● **What is being asked**
Exactly the lines from the beginning of the material to the line with "Open the WBAXX310X00E93793" are to be repeated, both ends included.

● **Material supplied**
========
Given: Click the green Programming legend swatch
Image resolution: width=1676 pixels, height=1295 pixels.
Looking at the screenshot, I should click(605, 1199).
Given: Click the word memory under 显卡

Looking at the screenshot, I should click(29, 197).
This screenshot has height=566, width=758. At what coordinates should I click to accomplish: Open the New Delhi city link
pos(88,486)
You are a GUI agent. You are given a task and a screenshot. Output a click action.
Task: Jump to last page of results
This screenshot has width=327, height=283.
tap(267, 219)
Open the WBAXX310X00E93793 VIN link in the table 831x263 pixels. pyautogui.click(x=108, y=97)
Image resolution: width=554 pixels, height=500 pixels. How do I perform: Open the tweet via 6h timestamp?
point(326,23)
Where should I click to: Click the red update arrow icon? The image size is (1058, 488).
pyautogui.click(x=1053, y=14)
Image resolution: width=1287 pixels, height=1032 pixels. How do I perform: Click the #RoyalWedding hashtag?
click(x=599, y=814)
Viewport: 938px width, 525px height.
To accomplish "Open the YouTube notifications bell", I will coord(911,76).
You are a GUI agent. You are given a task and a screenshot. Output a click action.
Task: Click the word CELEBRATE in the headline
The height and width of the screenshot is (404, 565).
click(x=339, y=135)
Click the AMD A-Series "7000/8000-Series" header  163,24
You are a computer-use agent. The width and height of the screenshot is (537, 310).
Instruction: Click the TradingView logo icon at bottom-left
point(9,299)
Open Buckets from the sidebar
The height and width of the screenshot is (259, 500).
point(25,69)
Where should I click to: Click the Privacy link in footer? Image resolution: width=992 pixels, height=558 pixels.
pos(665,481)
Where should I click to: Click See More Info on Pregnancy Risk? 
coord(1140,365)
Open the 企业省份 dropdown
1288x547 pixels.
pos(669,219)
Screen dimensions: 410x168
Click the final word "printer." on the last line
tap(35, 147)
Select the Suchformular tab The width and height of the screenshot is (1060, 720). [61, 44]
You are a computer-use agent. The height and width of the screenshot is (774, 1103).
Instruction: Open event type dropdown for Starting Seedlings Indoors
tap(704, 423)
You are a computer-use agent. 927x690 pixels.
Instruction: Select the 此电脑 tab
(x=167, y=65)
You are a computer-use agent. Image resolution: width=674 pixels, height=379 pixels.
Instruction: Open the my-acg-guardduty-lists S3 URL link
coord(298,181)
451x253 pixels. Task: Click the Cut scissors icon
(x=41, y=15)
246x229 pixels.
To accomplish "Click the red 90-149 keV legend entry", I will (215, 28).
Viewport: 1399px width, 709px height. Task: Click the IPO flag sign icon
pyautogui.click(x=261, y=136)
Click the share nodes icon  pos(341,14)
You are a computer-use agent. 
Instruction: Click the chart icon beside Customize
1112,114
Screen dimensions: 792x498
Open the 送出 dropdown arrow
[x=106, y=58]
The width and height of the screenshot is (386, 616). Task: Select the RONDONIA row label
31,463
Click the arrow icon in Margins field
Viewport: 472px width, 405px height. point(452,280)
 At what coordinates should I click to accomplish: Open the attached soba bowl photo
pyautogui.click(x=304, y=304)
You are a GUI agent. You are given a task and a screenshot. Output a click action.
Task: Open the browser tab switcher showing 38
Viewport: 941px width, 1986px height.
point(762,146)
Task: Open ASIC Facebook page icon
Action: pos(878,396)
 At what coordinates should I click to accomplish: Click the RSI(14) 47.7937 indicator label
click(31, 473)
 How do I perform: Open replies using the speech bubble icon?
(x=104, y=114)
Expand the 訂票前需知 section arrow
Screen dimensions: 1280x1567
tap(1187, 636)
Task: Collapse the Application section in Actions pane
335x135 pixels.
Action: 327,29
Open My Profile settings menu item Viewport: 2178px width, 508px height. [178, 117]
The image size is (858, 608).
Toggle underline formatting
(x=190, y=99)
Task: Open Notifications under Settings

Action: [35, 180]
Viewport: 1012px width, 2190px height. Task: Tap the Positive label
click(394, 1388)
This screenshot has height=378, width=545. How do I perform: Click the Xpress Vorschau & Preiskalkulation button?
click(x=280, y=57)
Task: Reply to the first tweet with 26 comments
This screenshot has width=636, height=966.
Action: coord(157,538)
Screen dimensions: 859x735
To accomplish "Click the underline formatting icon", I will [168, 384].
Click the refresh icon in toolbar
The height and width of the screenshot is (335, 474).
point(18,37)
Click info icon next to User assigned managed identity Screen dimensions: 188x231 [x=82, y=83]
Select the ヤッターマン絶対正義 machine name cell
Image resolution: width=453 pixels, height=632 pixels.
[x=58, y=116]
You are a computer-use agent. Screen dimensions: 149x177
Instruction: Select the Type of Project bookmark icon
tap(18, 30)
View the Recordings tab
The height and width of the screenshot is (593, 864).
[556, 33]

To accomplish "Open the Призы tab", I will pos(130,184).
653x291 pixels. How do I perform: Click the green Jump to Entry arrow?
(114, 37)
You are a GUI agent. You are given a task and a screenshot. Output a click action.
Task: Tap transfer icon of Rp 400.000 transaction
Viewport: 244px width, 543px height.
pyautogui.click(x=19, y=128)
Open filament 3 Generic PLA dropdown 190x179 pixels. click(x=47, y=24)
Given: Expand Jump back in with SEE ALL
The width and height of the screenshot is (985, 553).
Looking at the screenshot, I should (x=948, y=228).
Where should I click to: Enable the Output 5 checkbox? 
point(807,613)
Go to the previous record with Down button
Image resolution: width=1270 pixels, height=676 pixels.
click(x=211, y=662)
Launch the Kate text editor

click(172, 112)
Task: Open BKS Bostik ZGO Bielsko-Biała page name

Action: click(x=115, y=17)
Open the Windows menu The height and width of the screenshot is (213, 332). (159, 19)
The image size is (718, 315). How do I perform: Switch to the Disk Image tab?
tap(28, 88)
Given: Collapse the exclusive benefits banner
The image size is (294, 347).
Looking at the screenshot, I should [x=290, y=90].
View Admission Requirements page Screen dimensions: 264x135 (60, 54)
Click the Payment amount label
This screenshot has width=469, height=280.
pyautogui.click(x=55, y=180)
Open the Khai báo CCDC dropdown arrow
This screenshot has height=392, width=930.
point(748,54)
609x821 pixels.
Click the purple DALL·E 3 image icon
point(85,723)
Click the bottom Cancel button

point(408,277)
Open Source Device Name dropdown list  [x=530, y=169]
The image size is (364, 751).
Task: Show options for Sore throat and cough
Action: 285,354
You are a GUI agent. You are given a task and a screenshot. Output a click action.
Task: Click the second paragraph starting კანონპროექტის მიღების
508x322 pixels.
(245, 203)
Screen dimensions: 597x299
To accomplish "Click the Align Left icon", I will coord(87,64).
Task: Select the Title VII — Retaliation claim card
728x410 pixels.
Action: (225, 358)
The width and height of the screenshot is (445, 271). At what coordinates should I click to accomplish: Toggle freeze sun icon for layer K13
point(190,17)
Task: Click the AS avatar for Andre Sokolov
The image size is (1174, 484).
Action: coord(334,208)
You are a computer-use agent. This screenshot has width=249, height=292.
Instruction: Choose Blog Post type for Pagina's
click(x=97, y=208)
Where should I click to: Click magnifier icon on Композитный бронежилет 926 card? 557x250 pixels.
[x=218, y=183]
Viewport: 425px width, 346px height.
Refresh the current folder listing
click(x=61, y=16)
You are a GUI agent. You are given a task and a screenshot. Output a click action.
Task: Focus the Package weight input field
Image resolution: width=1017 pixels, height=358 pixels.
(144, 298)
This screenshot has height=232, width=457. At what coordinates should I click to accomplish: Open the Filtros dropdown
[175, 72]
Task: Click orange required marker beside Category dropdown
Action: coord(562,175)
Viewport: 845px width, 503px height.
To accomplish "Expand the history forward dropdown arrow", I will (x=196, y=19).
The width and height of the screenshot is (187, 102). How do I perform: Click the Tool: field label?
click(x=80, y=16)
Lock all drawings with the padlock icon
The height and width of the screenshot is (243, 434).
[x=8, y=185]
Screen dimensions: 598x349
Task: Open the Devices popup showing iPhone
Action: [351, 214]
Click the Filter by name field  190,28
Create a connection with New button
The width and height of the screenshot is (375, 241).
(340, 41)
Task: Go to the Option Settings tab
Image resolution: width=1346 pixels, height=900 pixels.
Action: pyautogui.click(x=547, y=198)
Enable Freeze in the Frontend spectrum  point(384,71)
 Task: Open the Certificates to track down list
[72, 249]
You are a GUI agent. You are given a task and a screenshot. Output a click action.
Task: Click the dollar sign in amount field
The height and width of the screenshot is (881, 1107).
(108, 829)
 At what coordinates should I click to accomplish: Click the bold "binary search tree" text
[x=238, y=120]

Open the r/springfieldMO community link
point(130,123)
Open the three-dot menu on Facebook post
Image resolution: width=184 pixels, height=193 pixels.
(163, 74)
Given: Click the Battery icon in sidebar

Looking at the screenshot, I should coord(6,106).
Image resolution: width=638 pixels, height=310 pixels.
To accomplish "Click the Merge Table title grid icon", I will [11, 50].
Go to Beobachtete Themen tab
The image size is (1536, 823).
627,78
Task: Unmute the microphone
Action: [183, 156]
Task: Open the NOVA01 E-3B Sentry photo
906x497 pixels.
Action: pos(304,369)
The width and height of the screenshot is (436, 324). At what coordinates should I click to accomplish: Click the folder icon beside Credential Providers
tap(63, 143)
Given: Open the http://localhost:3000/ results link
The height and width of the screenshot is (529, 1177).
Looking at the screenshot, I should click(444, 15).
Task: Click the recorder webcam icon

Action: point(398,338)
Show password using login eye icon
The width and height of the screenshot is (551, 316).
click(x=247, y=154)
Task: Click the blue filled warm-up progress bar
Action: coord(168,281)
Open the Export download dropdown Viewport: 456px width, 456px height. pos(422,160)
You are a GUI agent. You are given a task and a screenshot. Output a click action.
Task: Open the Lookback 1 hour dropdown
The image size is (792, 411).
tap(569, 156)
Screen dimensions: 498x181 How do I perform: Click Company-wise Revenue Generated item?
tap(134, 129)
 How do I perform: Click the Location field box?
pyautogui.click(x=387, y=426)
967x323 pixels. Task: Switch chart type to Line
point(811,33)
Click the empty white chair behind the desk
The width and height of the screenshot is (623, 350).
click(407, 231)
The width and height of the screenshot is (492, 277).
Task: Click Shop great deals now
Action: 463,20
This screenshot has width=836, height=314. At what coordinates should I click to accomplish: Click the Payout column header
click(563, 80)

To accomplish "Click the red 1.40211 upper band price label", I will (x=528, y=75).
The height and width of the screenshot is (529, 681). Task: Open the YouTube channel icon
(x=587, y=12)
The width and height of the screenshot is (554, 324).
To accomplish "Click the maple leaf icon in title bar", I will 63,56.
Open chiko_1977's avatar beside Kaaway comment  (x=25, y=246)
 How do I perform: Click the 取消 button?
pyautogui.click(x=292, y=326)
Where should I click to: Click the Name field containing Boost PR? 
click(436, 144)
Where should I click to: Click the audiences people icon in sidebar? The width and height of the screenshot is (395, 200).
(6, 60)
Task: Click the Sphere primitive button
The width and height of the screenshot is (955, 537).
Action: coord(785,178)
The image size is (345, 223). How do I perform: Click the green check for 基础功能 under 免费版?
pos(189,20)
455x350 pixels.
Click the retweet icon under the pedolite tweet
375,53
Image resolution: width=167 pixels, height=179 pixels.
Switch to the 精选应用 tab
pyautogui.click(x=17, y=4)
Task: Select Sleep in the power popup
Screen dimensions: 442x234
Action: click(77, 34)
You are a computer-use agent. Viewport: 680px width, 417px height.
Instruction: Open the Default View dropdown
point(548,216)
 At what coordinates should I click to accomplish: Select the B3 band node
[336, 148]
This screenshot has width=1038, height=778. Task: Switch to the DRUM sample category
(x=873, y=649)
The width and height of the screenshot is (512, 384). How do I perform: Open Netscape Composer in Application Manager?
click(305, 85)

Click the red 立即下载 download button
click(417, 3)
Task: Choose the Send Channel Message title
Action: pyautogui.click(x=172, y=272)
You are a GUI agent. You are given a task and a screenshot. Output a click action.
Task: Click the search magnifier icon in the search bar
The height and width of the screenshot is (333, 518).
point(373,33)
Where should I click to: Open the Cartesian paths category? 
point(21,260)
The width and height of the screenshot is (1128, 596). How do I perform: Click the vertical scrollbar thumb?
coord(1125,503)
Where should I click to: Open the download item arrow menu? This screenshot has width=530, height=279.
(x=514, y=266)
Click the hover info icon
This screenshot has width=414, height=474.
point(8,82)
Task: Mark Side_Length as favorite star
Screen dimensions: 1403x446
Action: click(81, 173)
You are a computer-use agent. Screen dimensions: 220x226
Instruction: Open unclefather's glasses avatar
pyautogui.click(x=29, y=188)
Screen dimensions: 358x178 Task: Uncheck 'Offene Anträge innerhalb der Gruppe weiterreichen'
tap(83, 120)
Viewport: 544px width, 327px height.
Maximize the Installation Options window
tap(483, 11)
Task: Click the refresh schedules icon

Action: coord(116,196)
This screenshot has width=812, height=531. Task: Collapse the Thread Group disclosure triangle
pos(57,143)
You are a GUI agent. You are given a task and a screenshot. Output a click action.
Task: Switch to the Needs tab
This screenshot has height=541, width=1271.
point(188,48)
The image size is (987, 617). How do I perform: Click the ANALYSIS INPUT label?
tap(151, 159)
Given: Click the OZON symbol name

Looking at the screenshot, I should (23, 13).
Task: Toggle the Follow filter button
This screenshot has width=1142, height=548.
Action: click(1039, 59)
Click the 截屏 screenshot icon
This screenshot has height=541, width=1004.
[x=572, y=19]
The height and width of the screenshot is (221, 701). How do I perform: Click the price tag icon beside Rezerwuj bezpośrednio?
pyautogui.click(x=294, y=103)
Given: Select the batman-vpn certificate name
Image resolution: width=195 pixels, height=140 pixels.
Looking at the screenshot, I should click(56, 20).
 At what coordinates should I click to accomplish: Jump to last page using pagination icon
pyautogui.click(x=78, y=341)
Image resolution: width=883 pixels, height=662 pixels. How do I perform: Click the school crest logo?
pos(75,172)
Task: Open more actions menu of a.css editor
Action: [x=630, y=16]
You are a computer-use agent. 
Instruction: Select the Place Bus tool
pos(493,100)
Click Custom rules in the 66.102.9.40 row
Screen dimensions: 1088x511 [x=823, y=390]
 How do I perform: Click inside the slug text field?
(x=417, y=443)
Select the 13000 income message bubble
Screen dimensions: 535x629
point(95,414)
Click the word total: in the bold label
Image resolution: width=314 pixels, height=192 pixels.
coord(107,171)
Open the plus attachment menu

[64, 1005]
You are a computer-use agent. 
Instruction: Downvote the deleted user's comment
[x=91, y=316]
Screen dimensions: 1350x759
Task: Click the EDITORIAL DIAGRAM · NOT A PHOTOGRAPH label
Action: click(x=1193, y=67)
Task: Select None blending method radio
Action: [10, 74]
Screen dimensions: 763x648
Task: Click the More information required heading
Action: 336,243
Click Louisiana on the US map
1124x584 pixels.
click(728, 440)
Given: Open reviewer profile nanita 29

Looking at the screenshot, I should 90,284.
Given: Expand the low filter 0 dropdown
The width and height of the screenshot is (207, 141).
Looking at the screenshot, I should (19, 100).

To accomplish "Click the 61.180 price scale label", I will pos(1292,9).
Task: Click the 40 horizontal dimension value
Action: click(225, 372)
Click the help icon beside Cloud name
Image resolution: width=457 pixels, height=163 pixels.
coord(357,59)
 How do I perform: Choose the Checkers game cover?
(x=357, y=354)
========
● **Reply to the exercise**
Given: Click the green Programming legend swatch
Image resolution: width=1676 pixels, height=1295 pixels.
Looking at the screenshot, I should click(605, 1199).
Given: Click the word memory under 显卡

Looking at the screenshot, I should click(29, 197).
This screenshot has height=566, width=758. At what coordinates should I click to accomplish: Open the New Delhi city link
pos(88,486)
You are a GUI agent. You are given a task and a screenshot. Output a click action.
Task: Jump to last page of results
This screenshot has width=327, height=283.
tap(267, 219)
Open the WBAXX310X00E93793 VIN link in the table 831x263 pixels. pyautogui.click(x=108, y=97)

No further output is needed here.